** YOUR TASK **
Rewrite the records below, beginning at the line that contains "Viewport: 603px width, 436px" and stopping after the line that contains "665x361 pixels. (x=449, y=115)", with "Blend Mode" changed to "Layer Style" and everything else unchanged. Give only those lines.

** SUPPLIED RECORDS **
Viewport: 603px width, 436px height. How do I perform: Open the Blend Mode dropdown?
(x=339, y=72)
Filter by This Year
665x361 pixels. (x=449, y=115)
--
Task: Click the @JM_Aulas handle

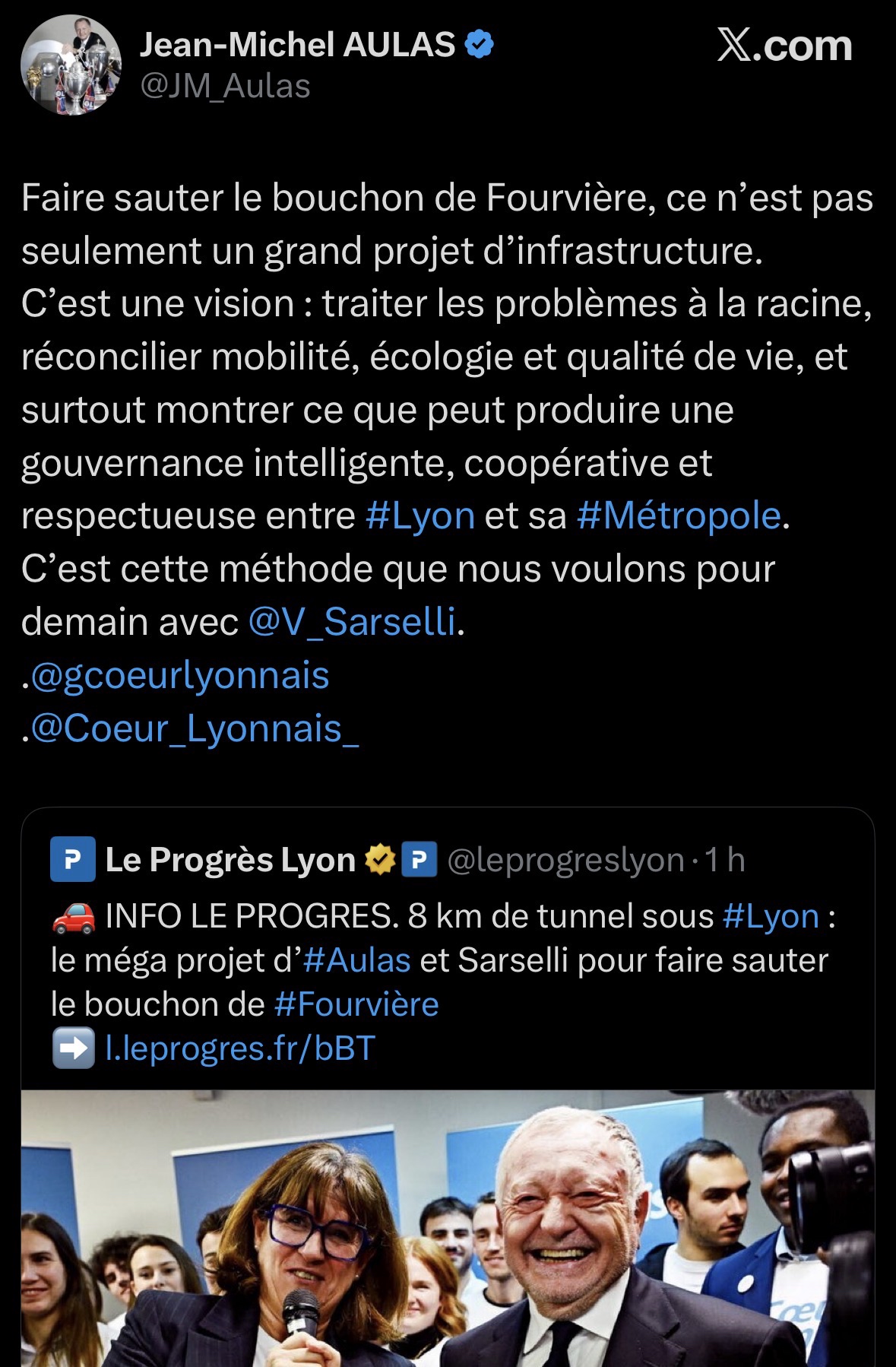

** REPLY **
Viewport: 603px width, 436px height. How do I perform: Open the Layer Style dropdown?
(x=339, y=72)
Filter by This Year
665x361 pixels. (x=449, y=115)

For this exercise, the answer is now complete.